Purchasing second best product available is already a competitive disadvantage.
Take Over Control of Analytical Databases
IT departments face many tough but justified questions, dilemmas and concerns. Some of the most important and common ones sound like this: “Should we retire our 1st generation data warehouse database and replace it with new one?”
The answer depends on several factors. If you still use BI for static, corporate reporting and users do not perform extensive ad-hoc or advanced analytics than existing classic database is most likely still good enough.
Otherwise, particularly if you deal with large amounts of data and have already run into performance issues you should think about different solutions. Some businesses cannot afford to fall behind, today telecommunication providers, banks, insurance companies, internet sales, utilities and retail need specialised analytics databases that will work hand in hand with analytical solutions.
Can You Make In-House Technologies Work?
Industry standards make it possible to connect all devices quite easily with each other. This applies to all levels of analytics as well, be it data integration, metadata level, or analytical tools themselves. Modern tools are able to read data from virtually any electronic source link them together and present a consolidated result.

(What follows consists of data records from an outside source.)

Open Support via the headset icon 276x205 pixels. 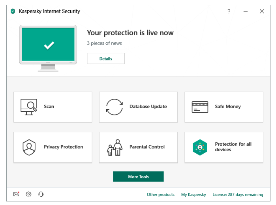click(x=41, y=194)
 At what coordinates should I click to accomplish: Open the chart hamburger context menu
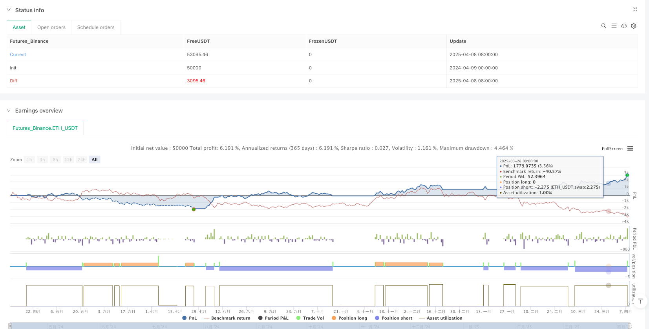[630, 149]
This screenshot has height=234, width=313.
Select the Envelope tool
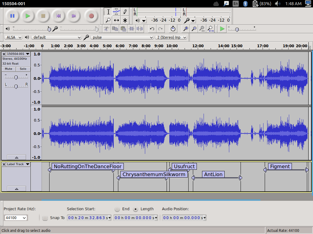coord(116,12)
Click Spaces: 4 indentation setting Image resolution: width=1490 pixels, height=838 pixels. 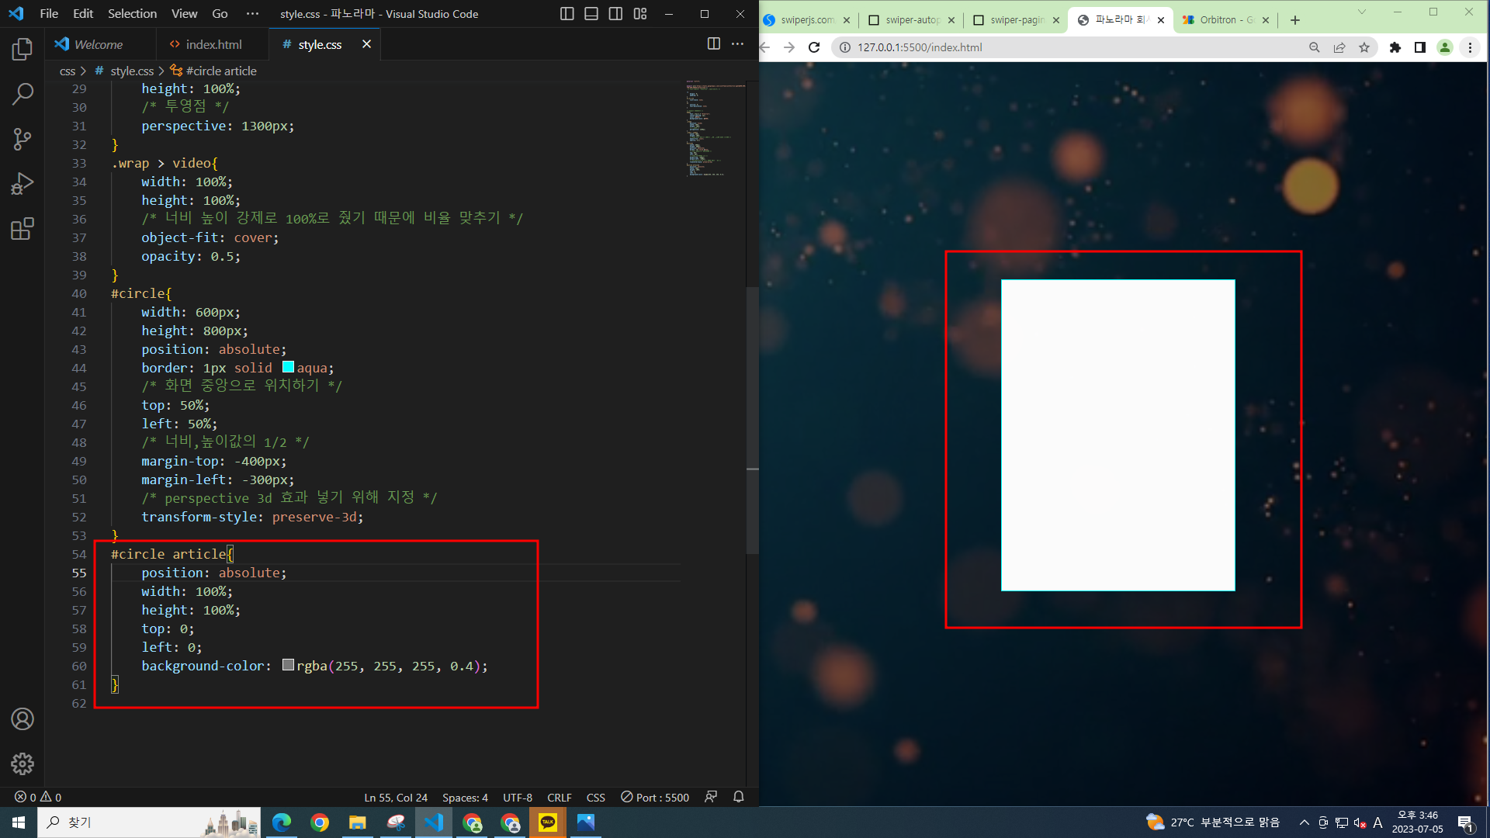tap(465, 797)
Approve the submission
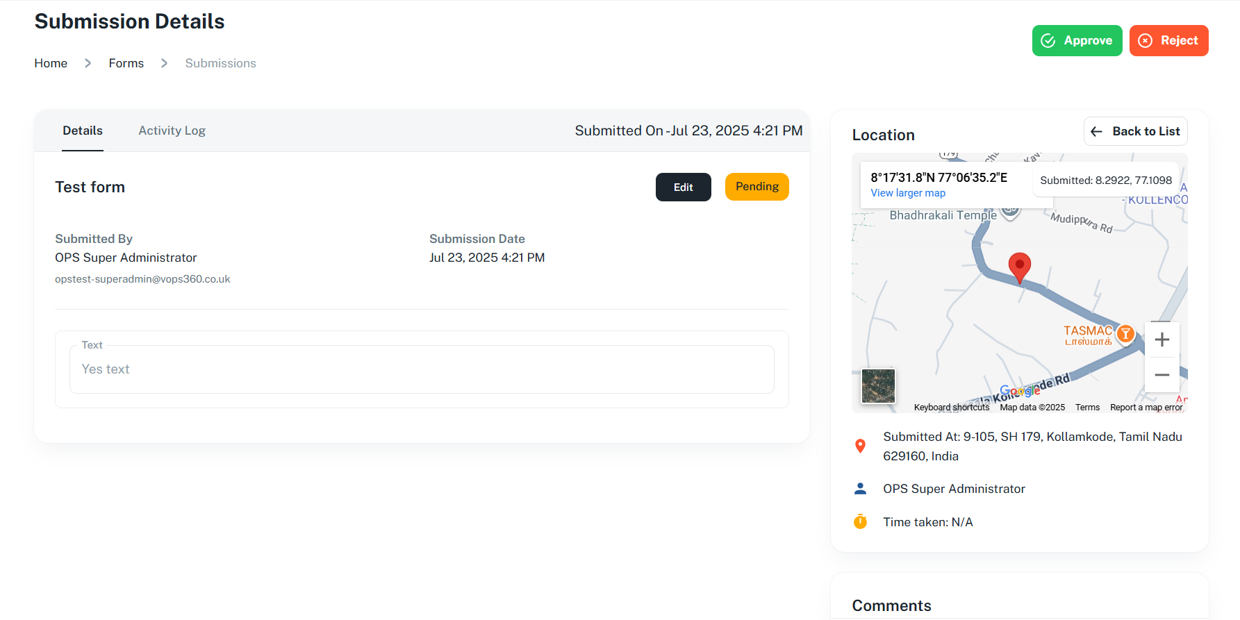Viewport: 1240px width, 620px height. point(1077,41)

Great example is MicroStrategy with its Intelligent Enterprise.
Should You Use One or More Platforms for Analytics?
Best of breed companies constantly seek new and competitive solutions, often test cutting-edge technologies and introduce them to the business environment. Most likely these companies use two or more generations of analytical platforms simultaneously. Meanwhile the more conservative companies are usually just replacing (one) older technology with another like Exasol.

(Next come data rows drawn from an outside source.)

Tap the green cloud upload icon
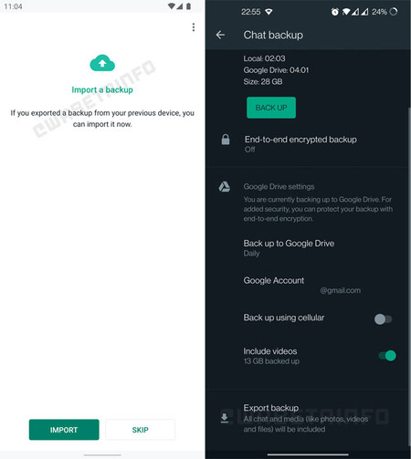Image resolution: width=411 pixels, height=459 pixels. pos(102,63)

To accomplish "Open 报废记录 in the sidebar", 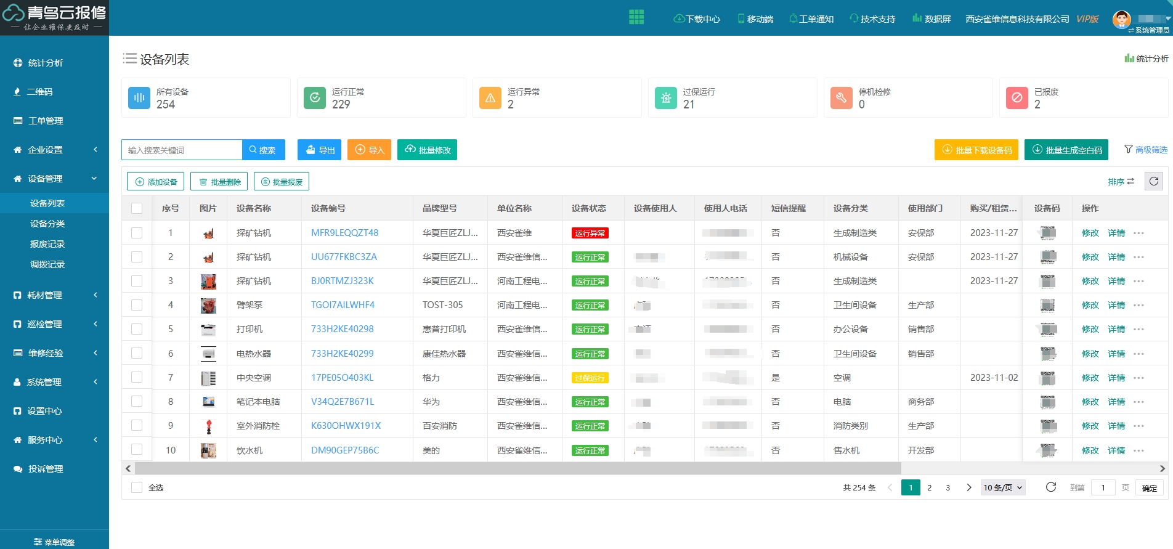I will click(x=47, y=244).
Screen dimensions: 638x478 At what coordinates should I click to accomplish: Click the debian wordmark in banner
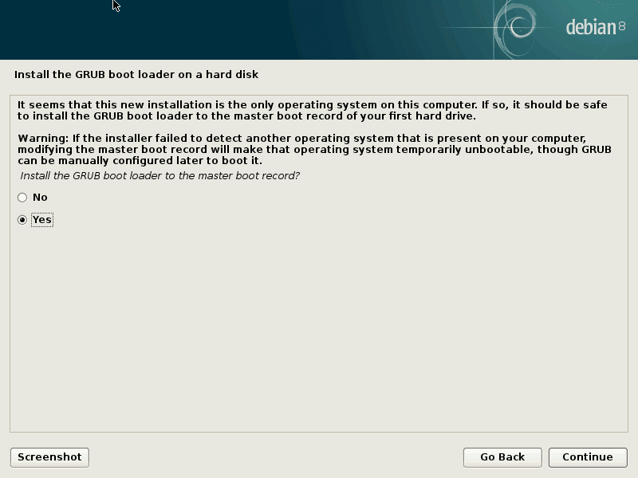coord(591,27)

What is Best for Your Business?
Once you get out of the comfort zone and start looking for the best analytical solutions available you can soon find one that fits your business. But it is of the utmost importance that you extend the research beyond traditional software and hardware vendors and stick to your own criteria when choosing a solution. Sure, this requires a lot of additional effort from the employees in order to gather the required knowledge. But once these become really capable of seeking out modern solutions on the market and taking into account the current and future needs of the company the decision on which ones to pick will be an easy one and supported by creation of additional business value.

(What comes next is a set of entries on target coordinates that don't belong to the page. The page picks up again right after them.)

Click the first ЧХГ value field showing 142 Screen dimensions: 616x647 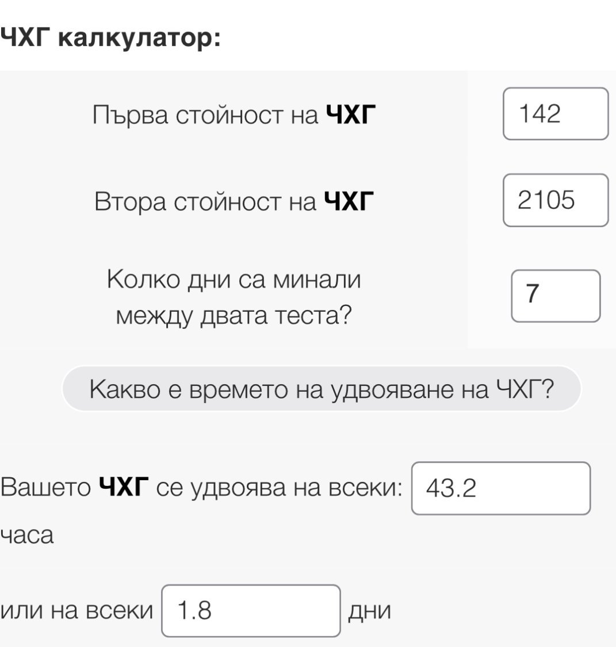[x=555, y=114]
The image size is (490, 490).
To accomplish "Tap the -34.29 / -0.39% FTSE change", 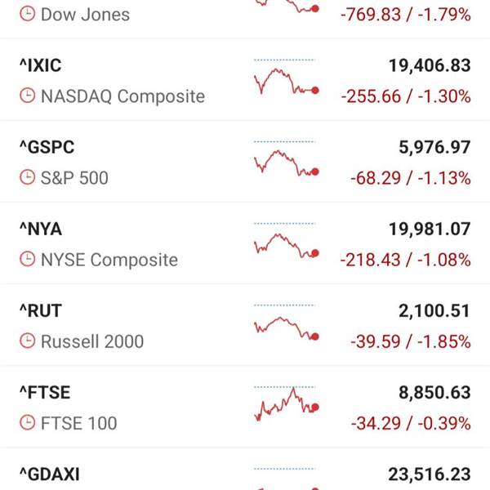I will click(411, 423).
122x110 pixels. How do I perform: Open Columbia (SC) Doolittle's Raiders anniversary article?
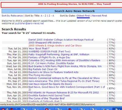pyautogui.click(x=64, y=60)
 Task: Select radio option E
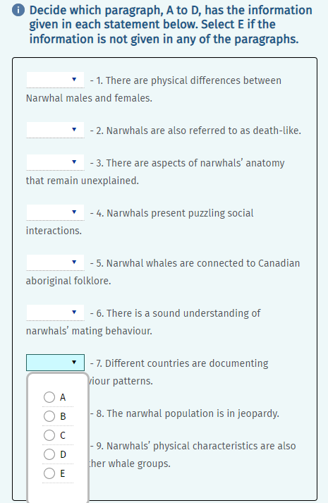49,473
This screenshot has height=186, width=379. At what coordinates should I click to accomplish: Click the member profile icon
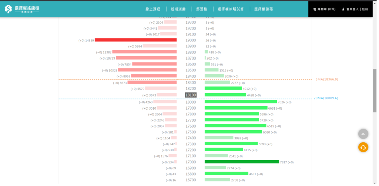coord(343,9)
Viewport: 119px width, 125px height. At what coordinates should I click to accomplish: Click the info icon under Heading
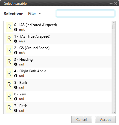(16, 64)
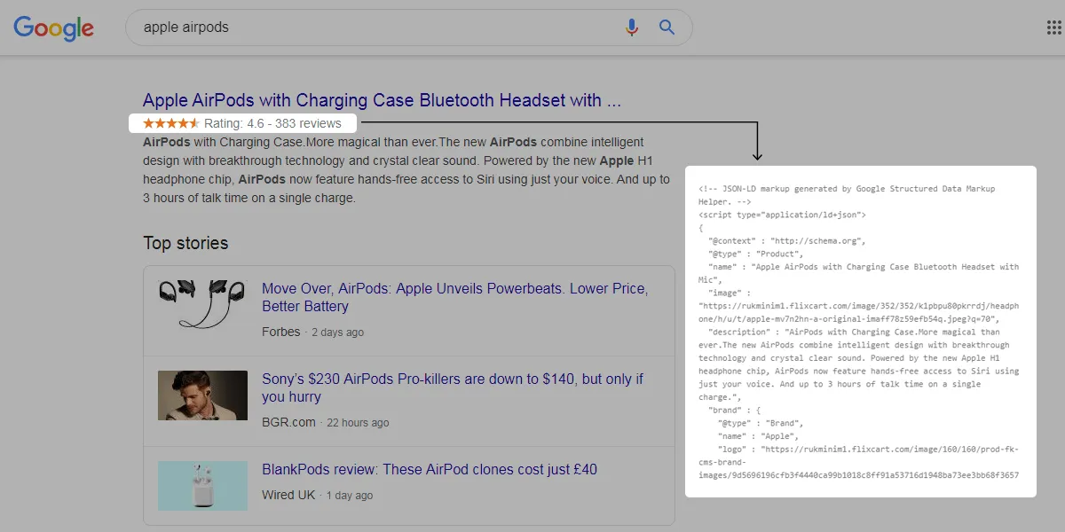Open the Google apps grid
The height and width of the screenshot is (532, 1065).
pyautogui.click(x=1054, y=27)
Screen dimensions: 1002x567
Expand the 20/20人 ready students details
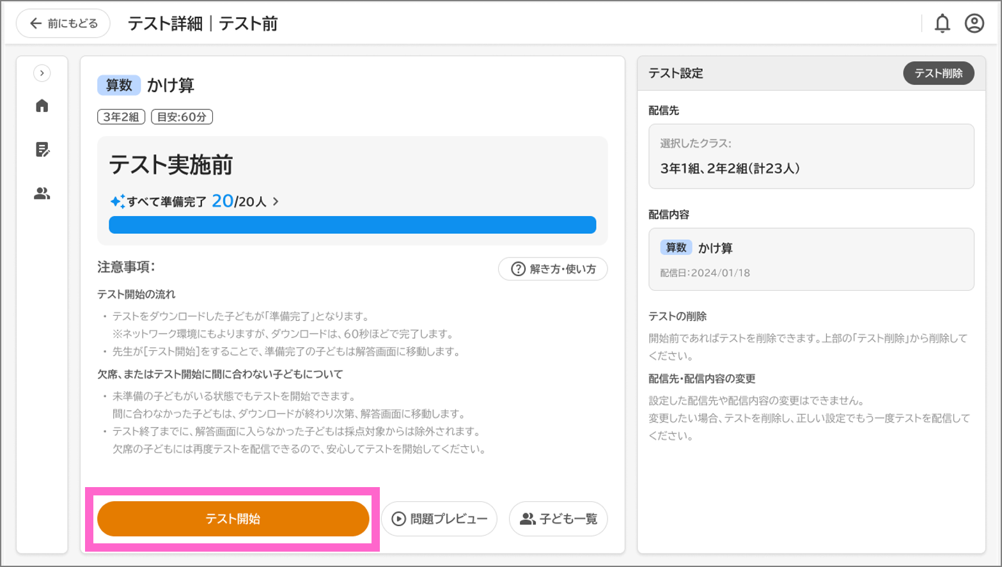click(276, 201)
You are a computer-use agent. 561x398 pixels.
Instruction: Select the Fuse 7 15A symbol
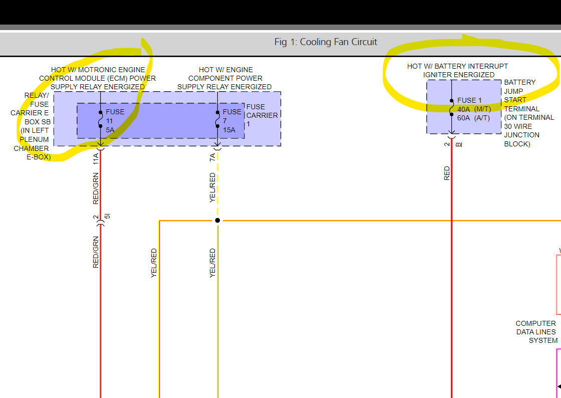point(217,119)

Still, it is best to take a month or two or even half a year before you make a final decision and purchase. Be sure to throw everything at the POC (Proof of Concept) and make sure it can handle it. It is well worth the effort and beats living with a wrong decision for several years or even a decade.
All solutions work well for vendors
In any case, I advise you to educate yourself and your colleagues before you make any decision about investment in data and analytical infrastructure. Extend your search for potential solutions, seek information from several different sources. And most important, do not just simply (or blindly) rely on your current technology suppliers. All solutions work well for vendors – but you are after the one that works best for you and your data!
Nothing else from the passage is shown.